Apoptosis evaluation of HUVECs treated with propranolol, vincristine and bevacizumab and combinations of the drugs. Representative images of flow cytometry-based apoptosis evaluation of HUVECs (A) untreated or treated with (B) propranolol (50 µg/ml), (C) vincristine (10 µg/ml), (D) bevacizumab (50 µg/ml), (E) propranolol (50 µg/ml) plus vincristine (10 µg/ml), (F) propranolol (50 µg/ml) plus bevacizumab (50 µg/ml), (G) vincristine (10 µg/ml) plus bevacizumab (50 µg/ml), and (H) propranolol (50 µg/ml) plus vincristine (10 µg/ml) plus bevacizumab (50 µg/ml). HUVECs, human umbilical vein endothelial cell; Q1, quadrant representative of early apoptosis; Q2, quadrant representative of late apoptosis; Q3, quadrant representative of viable cells; Q4, quadrant representative of dead cells.

Figure 4.

Apoptosis evaluation of BJs treated with propranolol, vincristine and bevacizumab and combinations of the drugs. Representative images of flow cytometry-based apoptosis evaluation of BJs (A) untreated or treated with (B) propranolol (50 µg/ml), (C) vincristine (10 µg/ml), (D) bevacizumab (50 µg/ml), (E) propranolol (50 µg/ml) plus vincristine (10 µg/ml), (F) propranolol (50 µg/ml) plus bevacizumab (50 µg/ml), (G) vincristine (10 µg/ml) plus bevacizumab (50 µg/ml), and (H) propranolol (50 µg/ml) plus vincristine (10 µg/ml) plus bevacizumab (50 µg/ml). BJ, CRL-2522 human normal fibroblast; Q1, quadrant representative of early apoptosis; Q2, quadrant representative of late apoptosis; Q3, quadrant representative of viable cells; Q4, quadrant representative of dead cells.

Figure 5.

Quantitative evaluation of apoptosis in HUVECs and BJs treated with propranolol, vincristine and bevacizumab and combinations of the drugs.

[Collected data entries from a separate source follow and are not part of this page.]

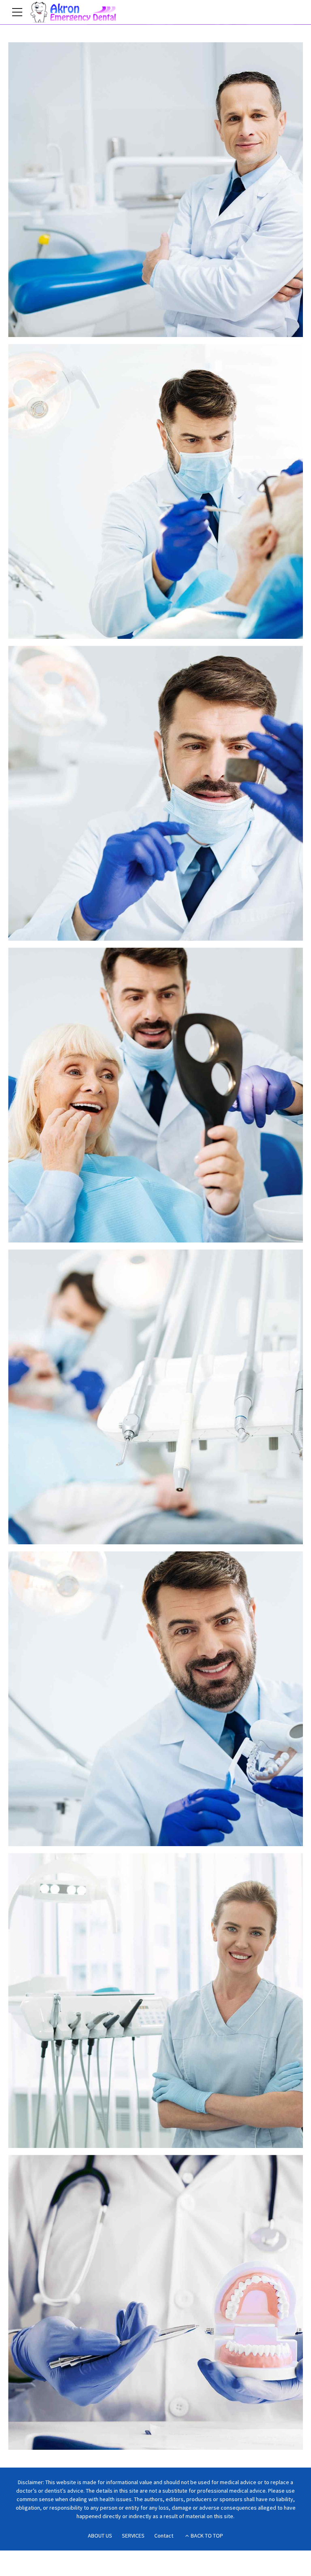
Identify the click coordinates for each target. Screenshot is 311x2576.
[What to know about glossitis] (159, 495)
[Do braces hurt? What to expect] (159, 2004)
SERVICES (133, 2535)
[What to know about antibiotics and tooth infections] (159, 797)
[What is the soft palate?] (159, 1401)
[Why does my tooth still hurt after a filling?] (159, 1099)
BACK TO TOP (207, 2535)
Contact (163, 2535)
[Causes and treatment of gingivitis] (159, 2306)
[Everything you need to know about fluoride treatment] (159, 1702)
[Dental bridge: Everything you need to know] (159, 193)
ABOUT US (100, 2535)
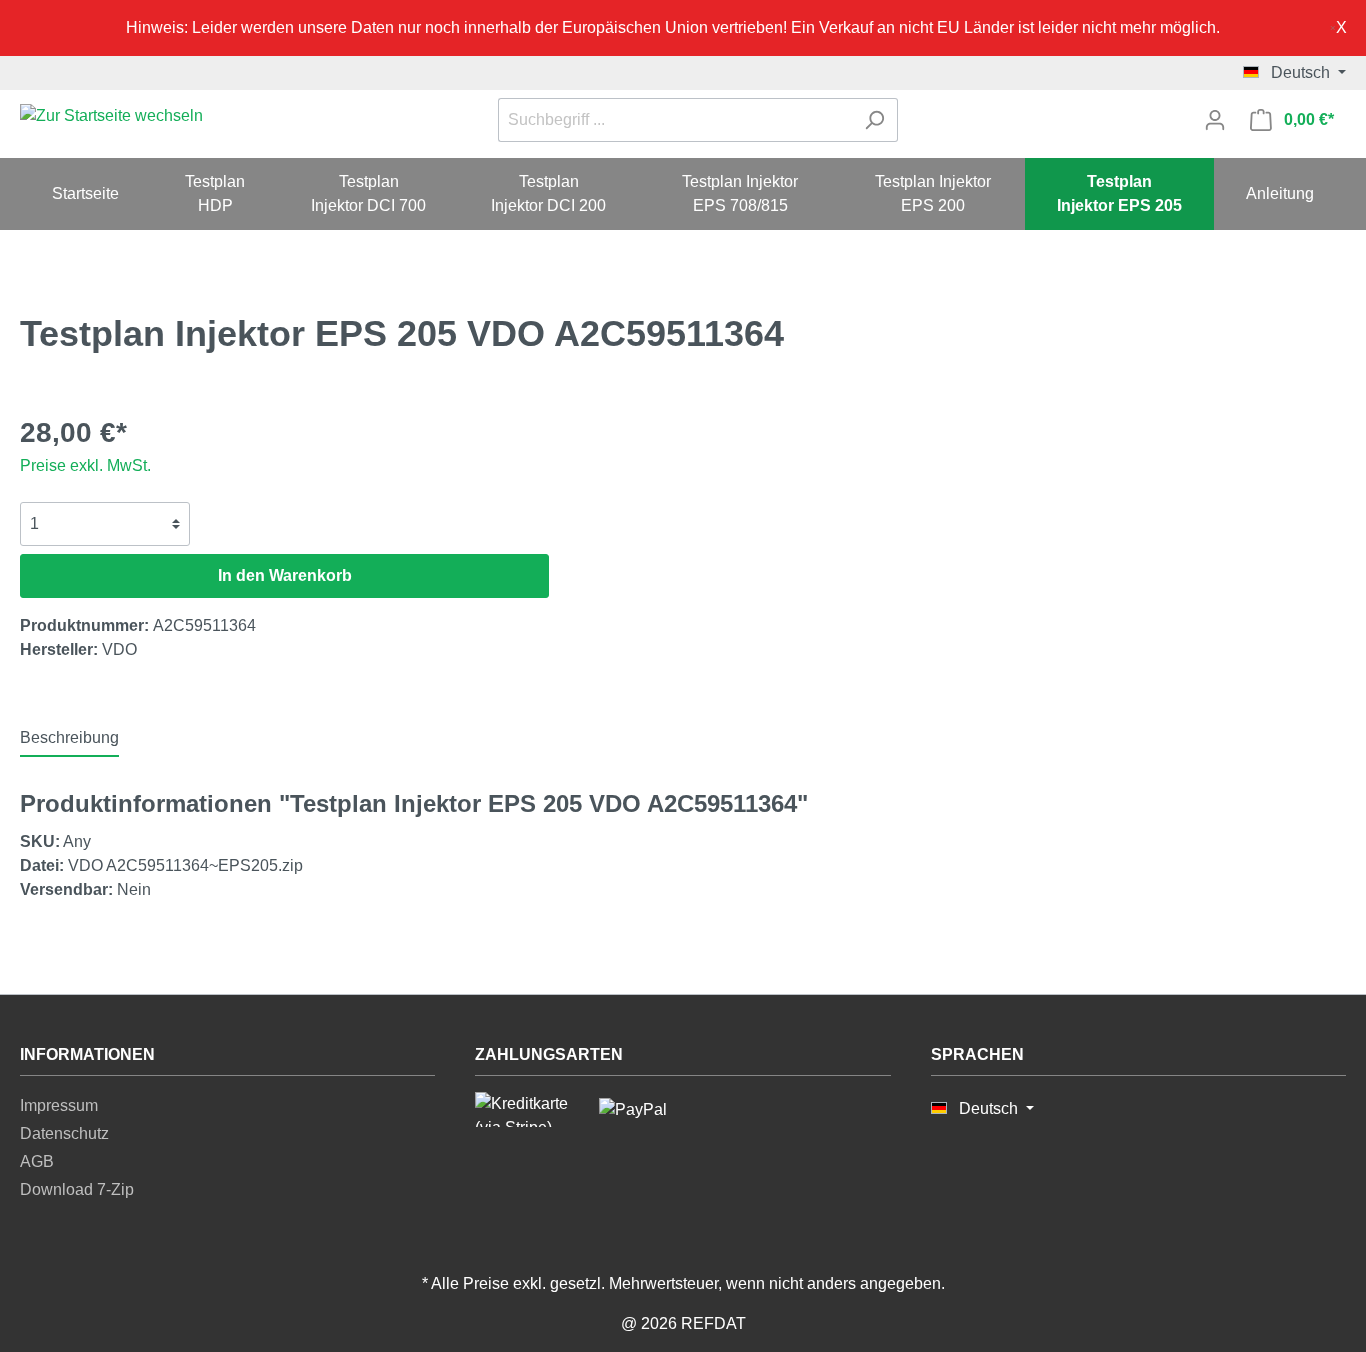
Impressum (59, 1105)
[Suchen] (874, 120)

Number early and late apoptotic and dead cells determined by flow cytometry using (A) HUVECs and (B) BJs treated with propranolol (50 µg/ml), vincristine (10 µg/ml) and bevacizumab (50 µg/ml) and combinations of the drugs. Values are per population of 10,000 cells. HUVEC, human umbilical vein endothelial cell; BJ, CRL-2522 human normal fibroblast; P, propranolol; V, vincristine; B, bevacizumab.